Die Studierenden gingen früher meist mit einem sehr konkreten gesellschaftlichen Anliegen auf die Straße, sie wollten auch wirklich gesellschaftliche Veränderungen herbeiführen. Unabhängig von Studierenden habe ich heute oft den Eindruck, dass bei Straßengängen sehr viel ritualisiert ist.
Sie hatten eingangs Gesundheitsthemen erwähnt. Können Sie kurz erklären, was es damit auf sich hat?

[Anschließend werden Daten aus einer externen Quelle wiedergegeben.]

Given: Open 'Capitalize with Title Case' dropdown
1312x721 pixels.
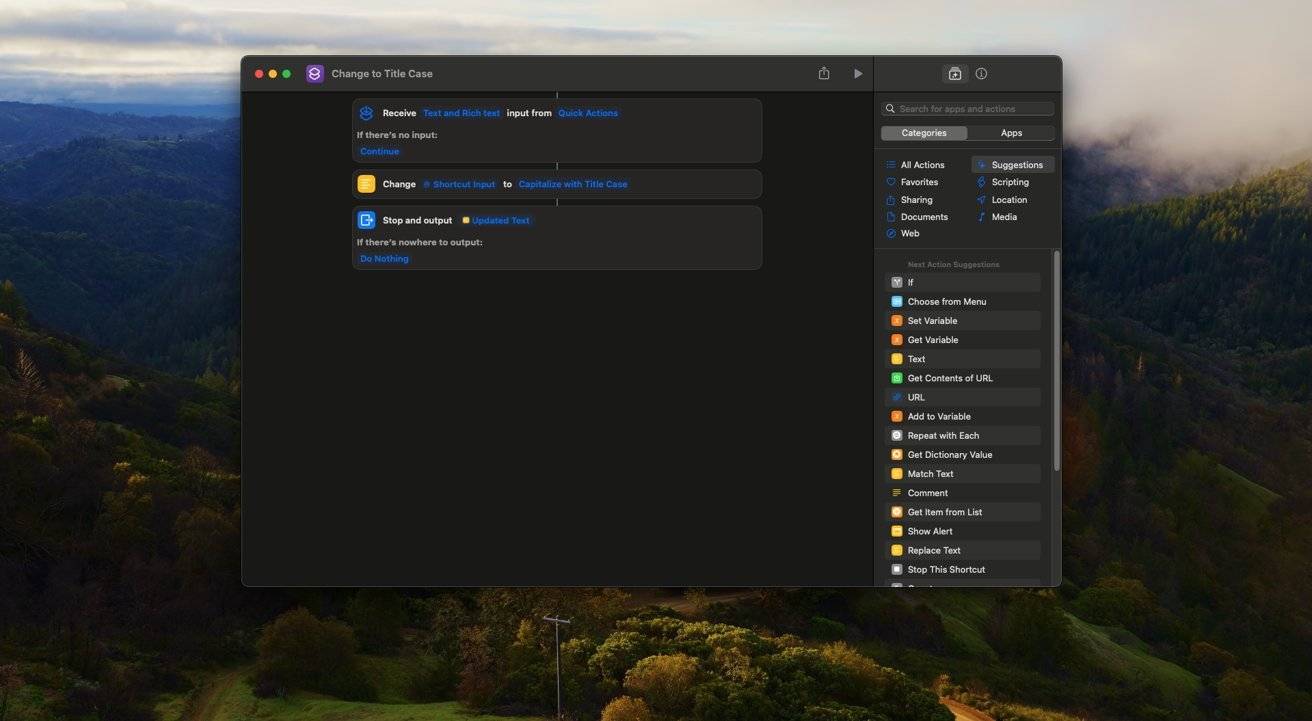Looking at the screenshot, I should 573,184.
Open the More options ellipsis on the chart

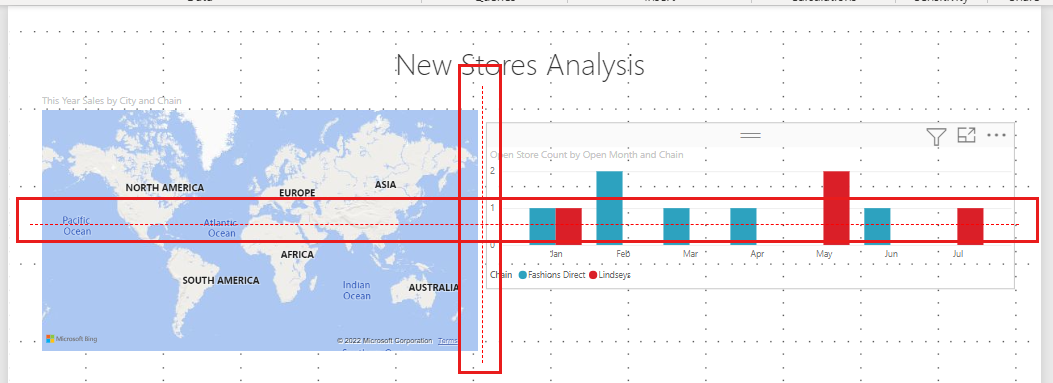click(x=996, y=135)
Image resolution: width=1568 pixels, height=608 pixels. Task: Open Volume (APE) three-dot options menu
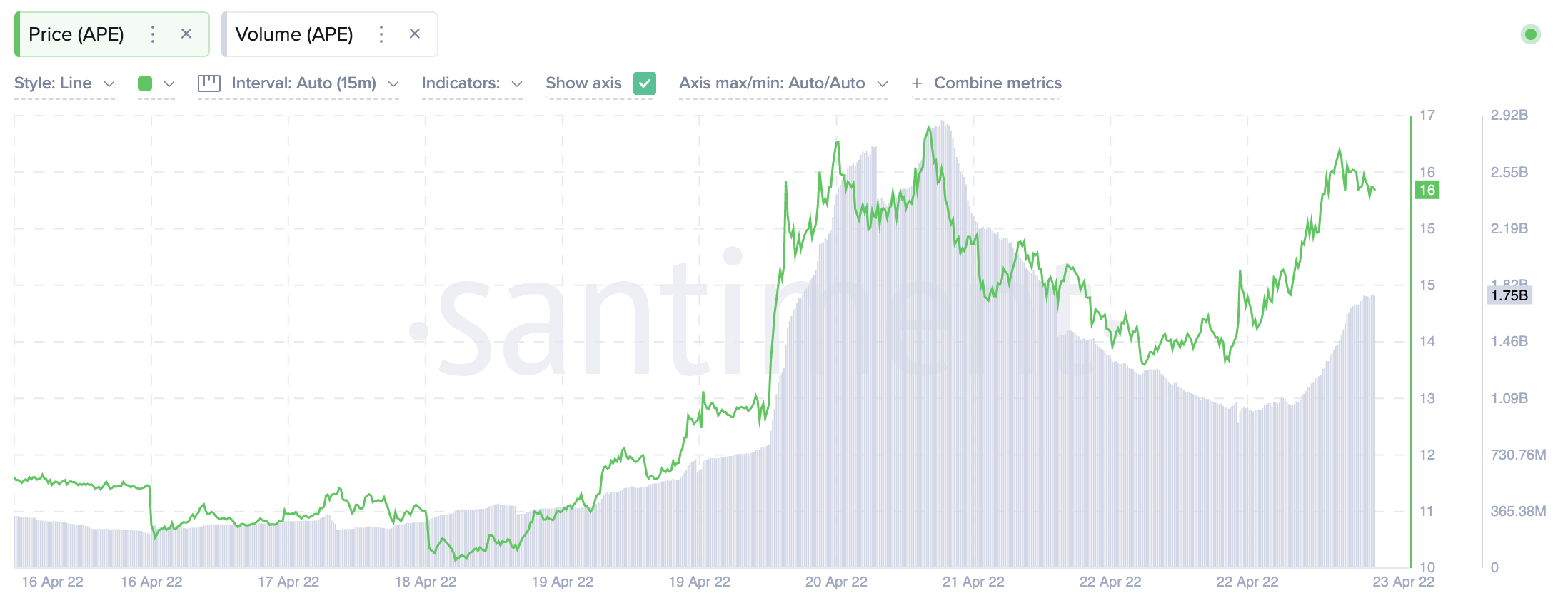pyautogui.click(x=381, y=34)
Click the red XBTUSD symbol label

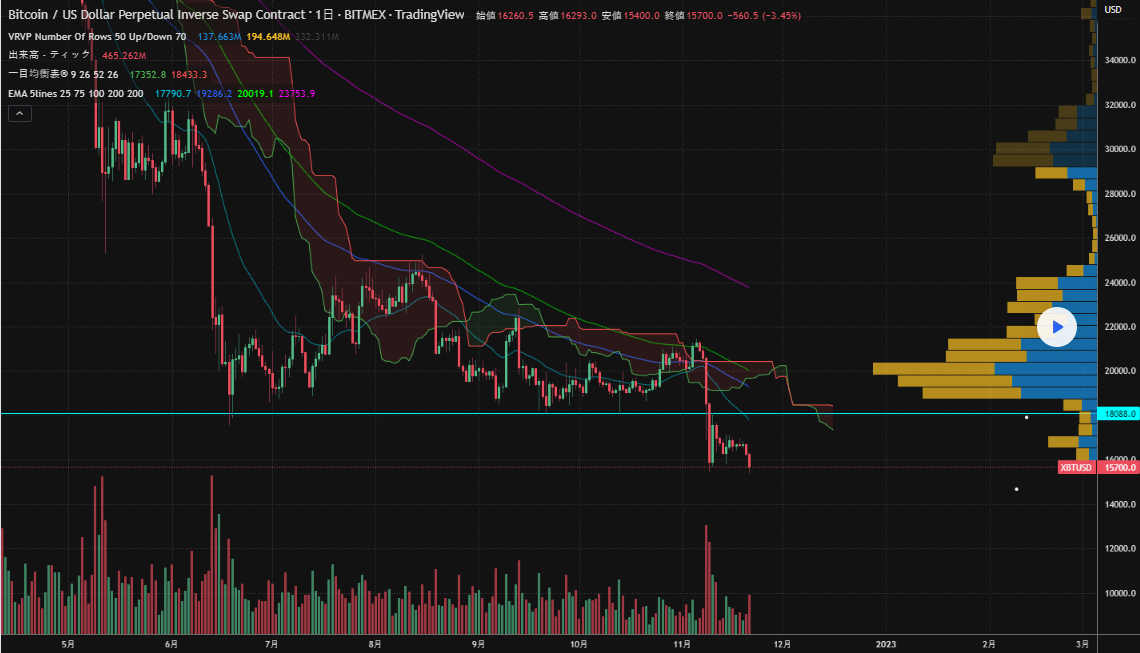1075,467
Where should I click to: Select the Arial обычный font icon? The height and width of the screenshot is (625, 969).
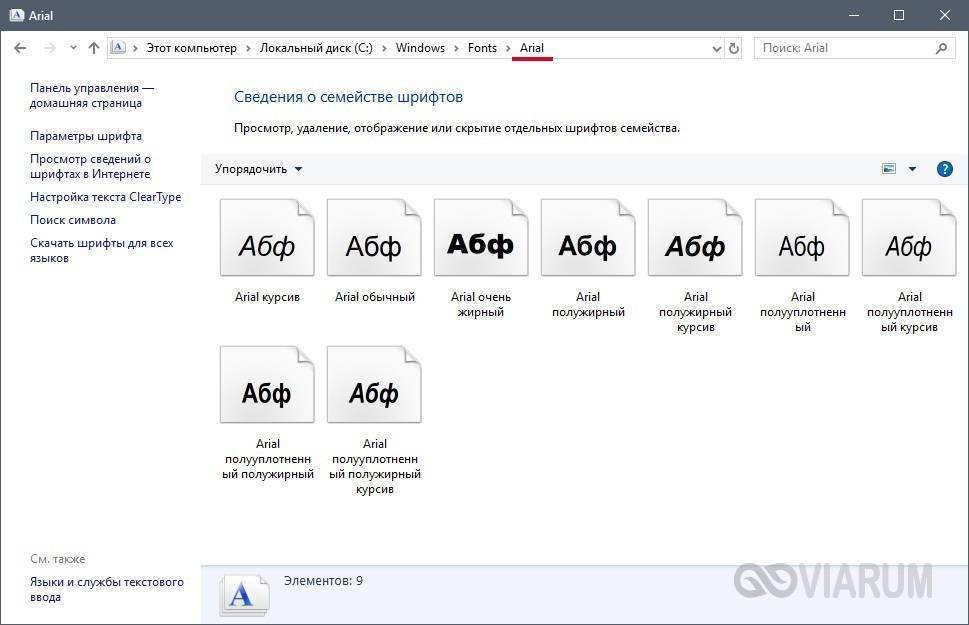[374, 240]
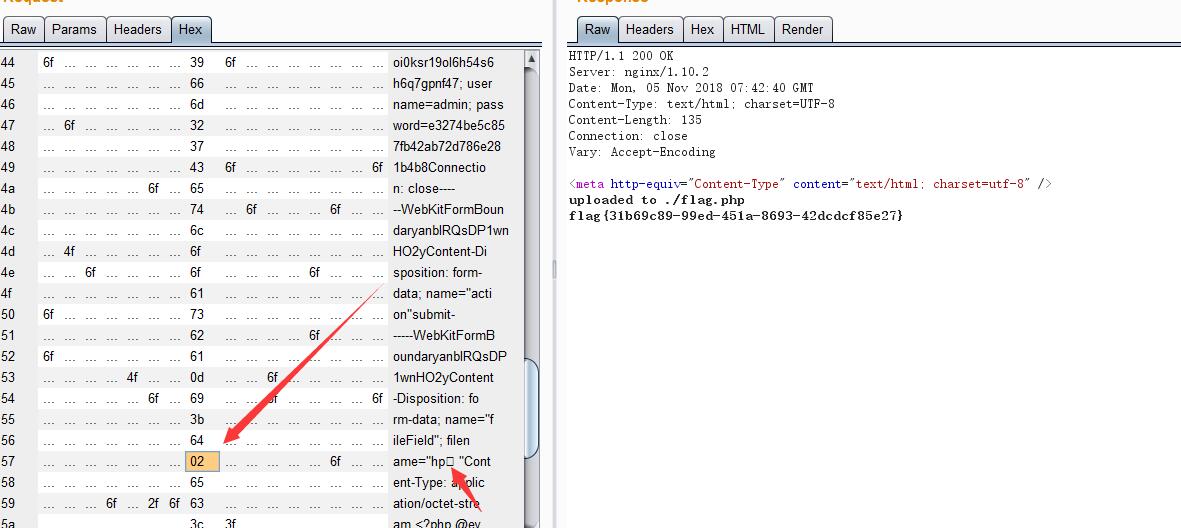Viewport: 1181px width, 528px height.
Task: Switch to the response Hex tab
Action: point(702,29)
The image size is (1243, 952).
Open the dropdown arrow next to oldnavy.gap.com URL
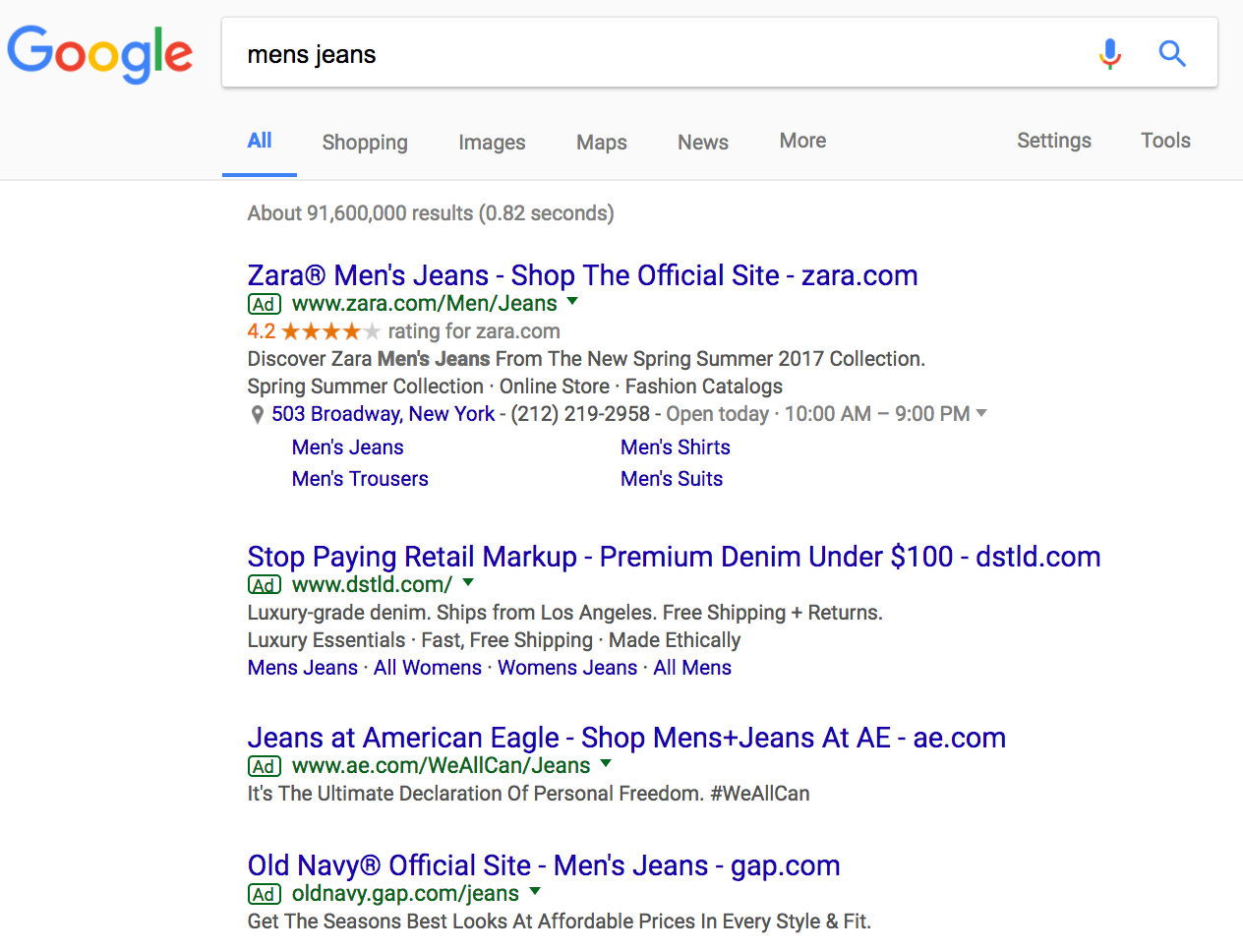click(535, 894)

Ich war gerade auf einer Veranstaltung des Molit-Instituts. Das ist ein Startup, bei dem renommierte Experten, wie Prof. Dr. Uwe Martens vom Tumorzentrum der SLK Kliniken Heilbronn und Prof. Dr. Christian Fegeler aus dem GECKO Institut der Hochschule Heilbronn sich mit personalisierter Medizin beschäftigen. Das Institut wird von der Dieter Schwarz Stiftung gefördert und hat in kurzer Zeit überregionale, teils weltweite Bedeutung erlangt. Das ist ein Triangulum, wie es besser nicht sein kann. Es verbinden sich Forschung, Anwendung und Förderung zum konkreten Wohle von Menschen, wobei die Entwicklung maßgeschneiderter Therapien für Krebspatienten im Vordergrund steht. Das ist sehr beeindruckend. Empirie und Analyse gehen Hand in Hand. Die interdisziplinäre Zusammenarbeit von Informationswissenschaften und – in diesem Fall – Medizin hilf dabei, Menschenleben zu retten. Und ganz allgemein wird die Zukunft dem Arbeiten über die Grenzen hinweg gehören. Über Ländergrenzen, die Grenzen der Disziplinen und – fast noch wichtiger – über die Grenzen des Denkens. Wir möchten an der Hochschule Heilbronn dazu einen relevanten Beitrag leisten.